- Input material

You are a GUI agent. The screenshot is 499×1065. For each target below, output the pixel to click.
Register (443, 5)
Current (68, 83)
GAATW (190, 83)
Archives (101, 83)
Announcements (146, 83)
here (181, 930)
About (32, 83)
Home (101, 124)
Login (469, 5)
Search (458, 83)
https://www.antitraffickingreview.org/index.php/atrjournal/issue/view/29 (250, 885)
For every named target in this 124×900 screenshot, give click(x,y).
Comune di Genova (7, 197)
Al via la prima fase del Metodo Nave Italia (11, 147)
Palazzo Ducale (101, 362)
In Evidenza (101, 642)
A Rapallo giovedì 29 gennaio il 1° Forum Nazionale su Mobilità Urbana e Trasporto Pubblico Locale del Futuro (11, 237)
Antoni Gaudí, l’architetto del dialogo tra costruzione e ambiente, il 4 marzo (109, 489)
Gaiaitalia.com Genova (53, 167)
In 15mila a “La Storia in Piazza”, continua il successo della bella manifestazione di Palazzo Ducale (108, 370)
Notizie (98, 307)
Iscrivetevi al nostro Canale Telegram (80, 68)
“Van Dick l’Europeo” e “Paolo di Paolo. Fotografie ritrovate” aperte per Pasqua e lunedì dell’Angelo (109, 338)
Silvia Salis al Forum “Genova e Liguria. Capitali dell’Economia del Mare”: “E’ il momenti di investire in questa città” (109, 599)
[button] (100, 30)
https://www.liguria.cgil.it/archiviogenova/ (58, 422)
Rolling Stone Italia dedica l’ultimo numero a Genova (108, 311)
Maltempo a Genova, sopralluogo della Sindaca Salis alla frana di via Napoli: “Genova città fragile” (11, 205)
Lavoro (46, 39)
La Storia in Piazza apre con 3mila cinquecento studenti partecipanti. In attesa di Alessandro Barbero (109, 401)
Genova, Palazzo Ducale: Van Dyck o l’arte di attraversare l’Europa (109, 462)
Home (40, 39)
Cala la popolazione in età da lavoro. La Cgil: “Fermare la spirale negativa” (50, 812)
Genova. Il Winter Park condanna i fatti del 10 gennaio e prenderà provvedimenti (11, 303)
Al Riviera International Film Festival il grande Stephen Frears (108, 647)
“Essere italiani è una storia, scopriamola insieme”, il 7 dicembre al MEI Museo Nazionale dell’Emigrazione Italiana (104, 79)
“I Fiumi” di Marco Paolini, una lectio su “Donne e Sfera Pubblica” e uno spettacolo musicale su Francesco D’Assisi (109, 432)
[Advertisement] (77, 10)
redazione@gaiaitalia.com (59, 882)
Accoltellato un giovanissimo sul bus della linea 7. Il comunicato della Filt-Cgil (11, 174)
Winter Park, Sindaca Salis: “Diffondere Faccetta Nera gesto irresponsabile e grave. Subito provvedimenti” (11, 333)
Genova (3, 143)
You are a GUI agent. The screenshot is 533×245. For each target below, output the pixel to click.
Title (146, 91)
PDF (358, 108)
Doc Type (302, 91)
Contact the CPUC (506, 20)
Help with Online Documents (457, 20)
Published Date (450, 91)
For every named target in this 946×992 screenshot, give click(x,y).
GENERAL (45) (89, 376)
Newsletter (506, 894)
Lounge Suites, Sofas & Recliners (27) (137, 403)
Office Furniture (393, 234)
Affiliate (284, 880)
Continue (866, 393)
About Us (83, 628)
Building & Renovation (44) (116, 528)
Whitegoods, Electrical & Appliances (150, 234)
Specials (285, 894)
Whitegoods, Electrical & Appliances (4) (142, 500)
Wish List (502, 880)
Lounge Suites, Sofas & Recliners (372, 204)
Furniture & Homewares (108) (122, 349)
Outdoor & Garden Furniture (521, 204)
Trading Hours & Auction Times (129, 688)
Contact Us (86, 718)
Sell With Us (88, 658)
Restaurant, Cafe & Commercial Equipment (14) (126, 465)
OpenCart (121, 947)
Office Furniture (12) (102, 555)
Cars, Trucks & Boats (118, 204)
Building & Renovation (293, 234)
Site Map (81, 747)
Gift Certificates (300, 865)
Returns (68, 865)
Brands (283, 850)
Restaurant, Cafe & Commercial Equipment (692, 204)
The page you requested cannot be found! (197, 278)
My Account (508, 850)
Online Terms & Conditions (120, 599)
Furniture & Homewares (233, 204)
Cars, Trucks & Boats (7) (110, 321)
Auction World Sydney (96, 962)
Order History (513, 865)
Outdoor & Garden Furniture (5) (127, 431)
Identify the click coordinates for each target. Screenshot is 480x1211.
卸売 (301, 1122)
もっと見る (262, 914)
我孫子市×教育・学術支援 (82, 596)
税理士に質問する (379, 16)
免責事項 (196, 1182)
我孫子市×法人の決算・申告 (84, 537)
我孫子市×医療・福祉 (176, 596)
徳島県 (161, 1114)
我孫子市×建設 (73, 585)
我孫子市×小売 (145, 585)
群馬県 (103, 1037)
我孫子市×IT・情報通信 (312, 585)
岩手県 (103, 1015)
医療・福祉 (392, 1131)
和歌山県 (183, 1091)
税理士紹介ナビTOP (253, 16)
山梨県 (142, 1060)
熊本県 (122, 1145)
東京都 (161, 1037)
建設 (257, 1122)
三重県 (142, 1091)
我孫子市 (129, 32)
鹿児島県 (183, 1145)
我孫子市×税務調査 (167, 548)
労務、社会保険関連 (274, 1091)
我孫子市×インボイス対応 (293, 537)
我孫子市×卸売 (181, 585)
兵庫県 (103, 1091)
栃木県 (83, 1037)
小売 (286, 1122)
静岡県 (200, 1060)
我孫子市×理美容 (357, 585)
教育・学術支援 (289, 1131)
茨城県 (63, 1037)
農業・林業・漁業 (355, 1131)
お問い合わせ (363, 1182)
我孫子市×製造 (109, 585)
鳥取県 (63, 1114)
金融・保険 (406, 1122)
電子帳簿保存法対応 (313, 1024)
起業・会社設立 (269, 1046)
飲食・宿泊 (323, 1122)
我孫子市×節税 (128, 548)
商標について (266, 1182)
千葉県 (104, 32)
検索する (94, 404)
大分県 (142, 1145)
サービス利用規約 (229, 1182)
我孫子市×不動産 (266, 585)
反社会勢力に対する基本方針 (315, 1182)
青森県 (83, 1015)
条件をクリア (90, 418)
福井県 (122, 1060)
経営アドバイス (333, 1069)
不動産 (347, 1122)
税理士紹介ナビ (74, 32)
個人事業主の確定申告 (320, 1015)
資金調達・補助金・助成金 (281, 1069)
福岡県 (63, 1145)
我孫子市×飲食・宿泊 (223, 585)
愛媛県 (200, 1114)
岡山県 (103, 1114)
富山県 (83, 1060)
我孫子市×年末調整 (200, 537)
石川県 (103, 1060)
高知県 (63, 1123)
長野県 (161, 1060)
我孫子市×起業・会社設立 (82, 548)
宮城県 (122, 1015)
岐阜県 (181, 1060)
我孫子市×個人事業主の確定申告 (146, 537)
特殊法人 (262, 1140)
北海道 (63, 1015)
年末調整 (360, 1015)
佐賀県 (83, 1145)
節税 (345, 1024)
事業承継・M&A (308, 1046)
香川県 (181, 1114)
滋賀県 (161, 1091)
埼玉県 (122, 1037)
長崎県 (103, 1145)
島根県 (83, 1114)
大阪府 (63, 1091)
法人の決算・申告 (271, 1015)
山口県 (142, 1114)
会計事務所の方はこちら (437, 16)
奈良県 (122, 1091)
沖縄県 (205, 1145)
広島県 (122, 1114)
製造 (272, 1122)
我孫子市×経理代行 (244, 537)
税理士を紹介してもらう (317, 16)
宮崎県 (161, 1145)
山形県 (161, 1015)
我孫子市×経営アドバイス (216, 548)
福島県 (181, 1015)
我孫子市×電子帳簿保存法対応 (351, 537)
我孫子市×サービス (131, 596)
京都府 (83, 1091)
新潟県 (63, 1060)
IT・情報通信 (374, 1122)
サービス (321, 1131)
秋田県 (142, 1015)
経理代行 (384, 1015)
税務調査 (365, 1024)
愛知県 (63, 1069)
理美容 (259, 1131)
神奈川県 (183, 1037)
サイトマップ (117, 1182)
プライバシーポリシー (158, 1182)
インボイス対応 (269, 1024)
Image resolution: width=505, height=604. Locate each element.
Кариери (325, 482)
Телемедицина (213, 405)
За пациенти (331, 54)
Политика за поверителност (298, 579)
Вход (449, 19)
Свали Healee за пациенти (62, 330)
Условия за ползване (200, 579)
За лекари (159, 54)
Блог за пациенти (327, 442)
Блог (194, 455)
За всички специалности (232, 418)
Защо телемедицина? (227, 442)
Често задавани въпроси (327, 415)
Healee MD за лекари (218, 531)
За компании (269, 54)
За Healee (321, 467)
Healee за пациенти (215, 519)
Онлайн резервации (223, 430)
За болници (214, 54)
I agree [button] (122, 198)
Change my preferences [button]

- Work required
Please rewrite the rows from the very first one through the one containing "A Rapallo giovedì", with "screenshot" changed to "image" and all else left as is; give only those rows.

- Full solution
You are a GUI agent. The image is 499×1065. For each target below, output the pixel to click.
Register (443, 5)
Current (68, 83)
GAATW (190, 83)
Archives (101, 83)
Announcements (146, 83)
here (181, 930)
About (32, 83)
Home (101, 124)
Login (469, 5)
Search (458, 83)
https://www.antitraffickingreview.org/index.php/atrjournal/issue/view/29 (250, 885)
For every named target in this 124×900 image, give click(x,y).
Comune di Genova (7, 197)
Al via la prima fase del Metodo Nave Italia (11, 147)
Palazzo Ducale (101, 362)
In Evidenza (101, 642)
A Rapallo giovedì 29 gennaio il 1° Forum Nazionale su Mobilità Urbana e Trasporto Pubblico Locale del Futuro (11, 237)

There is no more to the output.